En quelques décennies, tout a changé. Dans leurs cabinets, les médecins ont abandonné leurs blouses blanches comme les instituteurs leurs blouses grises. Au « colloque singulier » entre le praticien et son patient s’est substitué l’écran imparable des analyses médicales. Prises de sang et prélèvements d’urine établissent plus sûrement nos déficiences qu’une longue auscultation, et l’imagerie médicale (radiographie, scanner, IRM) permet de lire dans nos corps à livre ouvert.

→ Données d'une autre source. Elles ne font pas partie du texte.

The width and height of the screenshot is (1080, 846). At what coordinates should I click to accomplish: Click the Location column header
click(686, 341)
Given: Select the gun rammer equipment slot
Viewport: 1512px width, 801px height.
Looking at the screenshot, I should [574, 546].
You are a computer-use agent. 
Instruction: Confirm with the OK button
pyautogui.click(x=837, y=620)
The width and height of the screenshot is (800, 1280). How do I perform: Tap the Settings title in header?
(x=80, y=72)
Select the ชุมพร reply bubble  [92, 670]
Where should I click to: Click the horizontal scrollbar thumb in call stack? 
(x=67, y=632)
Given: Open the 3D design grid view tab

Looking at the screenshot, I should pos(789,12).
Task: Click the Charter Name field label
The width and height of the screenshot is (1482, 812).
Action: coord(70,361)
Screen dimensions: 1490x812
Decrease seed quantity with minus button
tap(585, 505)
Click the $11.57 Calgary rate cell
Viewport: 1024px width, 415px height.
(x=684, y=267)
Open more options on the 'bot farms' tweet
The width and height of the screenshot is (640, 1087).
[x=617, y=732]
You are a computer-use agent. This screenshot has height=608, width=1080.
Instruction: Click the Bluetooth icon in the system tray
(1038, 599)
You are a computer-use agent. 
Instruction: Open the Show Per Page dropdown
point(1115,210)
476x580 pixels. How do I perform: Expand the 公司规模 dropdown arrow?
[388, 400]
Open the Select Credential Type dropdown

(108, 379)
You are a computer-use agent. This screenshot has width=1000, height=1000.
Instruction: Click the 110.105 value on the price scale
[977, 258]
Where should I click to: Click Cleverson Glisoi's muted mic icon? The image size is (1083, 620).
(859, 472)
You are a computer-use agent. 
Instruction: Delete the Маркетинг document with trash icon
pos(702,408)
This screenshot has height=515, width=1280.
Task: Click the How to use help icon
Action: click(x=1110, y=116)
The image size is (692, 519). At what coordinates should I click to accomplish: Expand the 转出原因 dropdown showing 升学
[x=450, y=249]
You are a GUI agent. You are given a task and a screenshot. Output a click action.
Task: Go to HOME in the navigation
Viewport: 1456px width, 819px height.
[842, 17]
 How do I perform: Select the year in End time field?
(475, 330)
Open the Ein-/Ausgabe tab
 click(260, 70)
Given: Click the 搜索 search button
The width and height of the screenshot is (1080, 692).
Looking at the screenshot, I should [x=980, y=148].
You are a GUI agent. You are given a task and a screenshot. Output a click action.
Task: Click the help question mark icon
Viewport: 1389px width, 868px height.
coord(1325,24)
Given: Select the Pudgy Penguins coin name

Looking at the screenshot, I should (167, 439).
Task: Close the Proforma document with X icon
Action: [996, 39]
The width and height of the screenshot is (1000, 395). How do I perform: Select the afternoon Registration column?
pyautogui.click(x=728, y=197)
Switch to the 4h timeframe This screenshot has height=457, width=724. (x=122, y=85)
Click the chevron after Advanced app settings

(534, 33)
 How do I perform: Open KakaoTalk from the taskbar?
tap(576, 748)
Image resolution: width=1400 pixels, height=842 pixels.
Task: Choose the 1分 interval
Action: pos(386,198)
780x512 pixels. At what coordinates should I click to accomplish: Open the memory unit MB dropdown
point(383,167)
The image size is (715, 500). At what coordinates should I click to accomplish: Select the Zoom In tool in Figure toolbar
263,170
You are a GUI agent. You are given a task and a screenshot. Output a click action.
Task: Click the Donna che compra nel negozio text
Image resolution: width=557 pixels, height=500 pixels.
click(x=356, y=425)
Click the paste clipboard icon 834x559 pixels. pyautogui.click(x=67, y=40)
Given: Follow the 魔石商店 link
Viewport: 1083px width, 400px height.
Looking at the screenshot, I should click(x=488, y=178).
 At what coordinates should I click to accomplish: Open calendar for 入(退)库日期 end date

À cette première révolution s’ajoute celle d’Internet, à double détente. Assommés de tâches administratives et de rappels à l’ordre de la Sécurité sociale, les médecins sont devenus prisonniers de leurs ordinateurs, oubliant la plupart du temps de regarder et d’écouter leurs patients. Tandis que ces derniers, plus informés que jamais des mille et une maladies existantes, se sentent en droit de discuter le diagnostic énoncé et le traitement prescrit. D’un rapport vertical, nous voilà passés sans transition à un rapport de fausse égalité. Les malades contestent l’avis de leurs médecins et les médecins s’irritent de ces critiques formulées par des patients dépourvus de la culture scientifique minimum pour débattre. Bref, le diagnostic n’est plus un oracle, mais un sujet de discussion. Et le patient inquiet prend soin de recouper ce que lui a dit son médecin. C’est une rupture de confiance et un curieux dialogue de sourds : les patients, toujours plus anxieux et préoccupés de leur santé, demandent plus d’écoute tandis que les médecins, toujours plus pressés et stressés par une médecine à la chaîne, délèguent l’essentiel de leur métier à la technique. Visiblement, le point d’équilibre n’a pas encore été trouvé.